-- What the exercise asks --
Below are some records. Return exactly the lines from the one with "You are a computer-use" to the one with "Click the Market", and nothing else.
[Task input — start]
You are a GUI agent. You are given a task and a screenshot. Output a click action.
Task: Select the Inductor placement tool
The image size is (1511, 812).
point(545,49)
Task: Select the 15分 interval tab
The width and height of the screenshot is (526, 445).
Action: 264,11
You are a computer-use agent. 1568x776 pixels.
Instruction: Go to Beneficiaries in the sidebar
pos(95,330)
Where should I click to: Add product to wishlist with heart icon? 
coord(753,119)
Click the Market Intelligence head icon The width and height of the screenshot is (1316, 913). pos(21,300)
[Task input — finish]
[Task input — start]
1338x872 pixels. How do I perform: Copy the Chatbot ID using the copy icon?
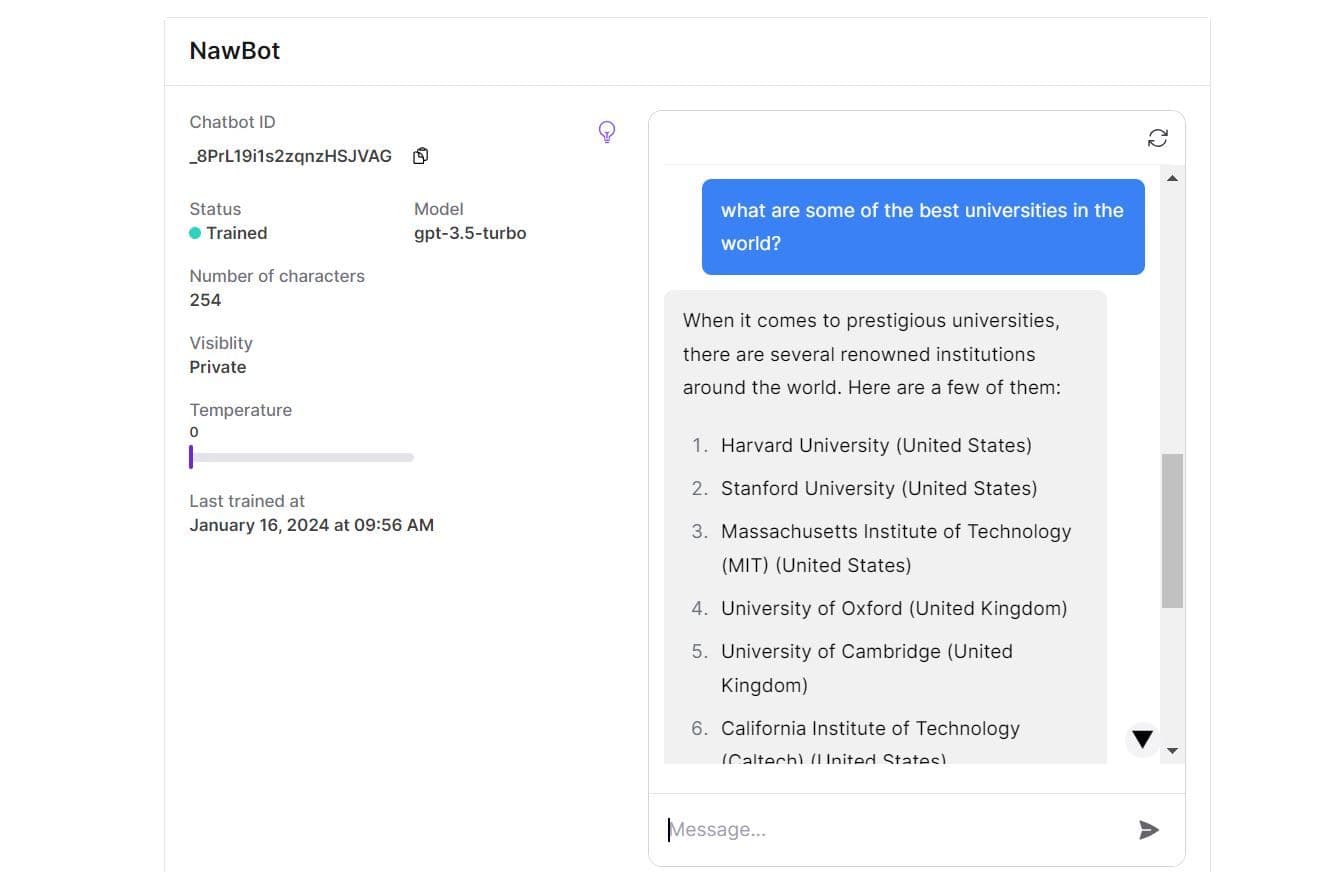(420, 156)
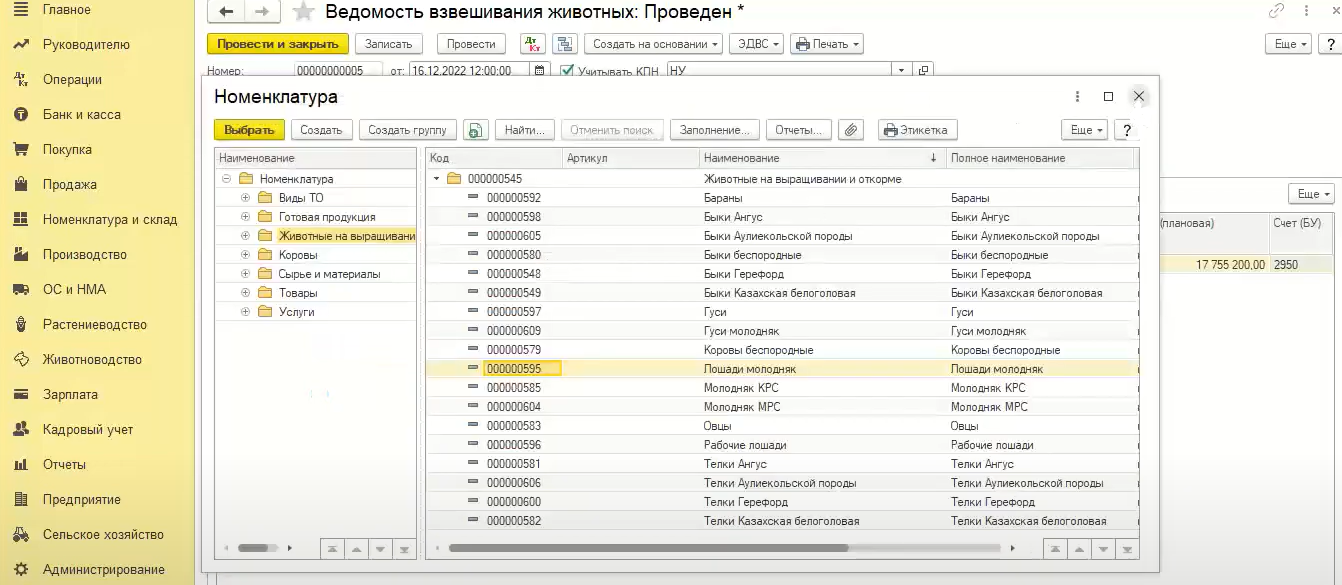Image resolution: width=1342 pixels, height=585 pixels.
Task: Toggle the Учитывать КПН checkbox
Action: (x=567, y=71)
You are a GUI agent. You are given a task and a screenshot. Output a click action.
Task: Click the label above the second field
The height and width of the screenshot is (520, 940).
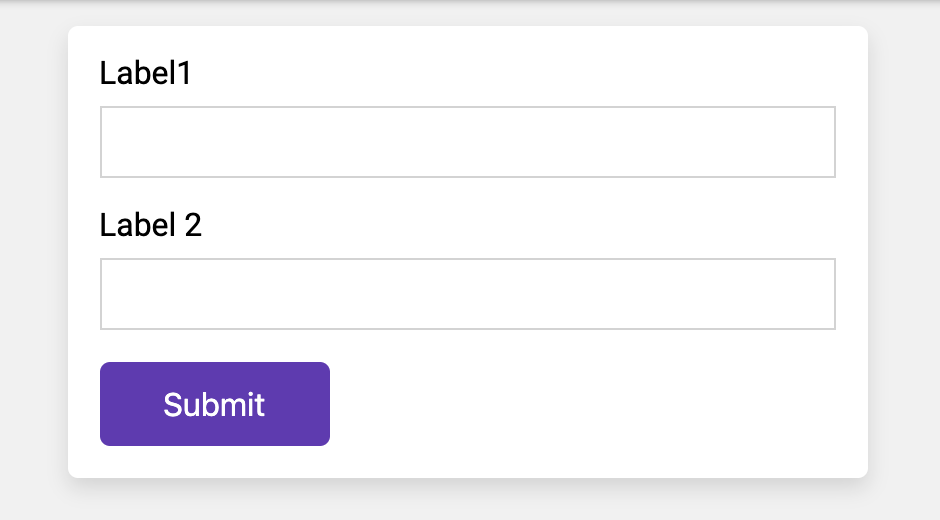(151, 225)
[Task input — finish]
[Task input — start]
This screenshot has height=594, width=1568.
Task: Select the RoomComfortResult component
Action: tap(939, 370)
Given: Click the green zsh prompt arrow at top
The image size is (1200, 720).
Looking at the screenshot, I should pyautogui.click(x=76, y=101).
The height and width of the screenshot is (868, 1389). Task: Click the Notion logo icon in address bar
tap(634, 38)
[Task input — finish]
-- Task solution --
You are a computer-use agent. 1568x776 pixels.
Instruction: Go to Beneficiaries in the sidebar
pos(95,330)
Where should I click to: Add product to wishlist with heart icon? 
coord(753,119)
Click the Market Intelligence head icon The width and height of the screenshot is (1316, 913). pos(21,300)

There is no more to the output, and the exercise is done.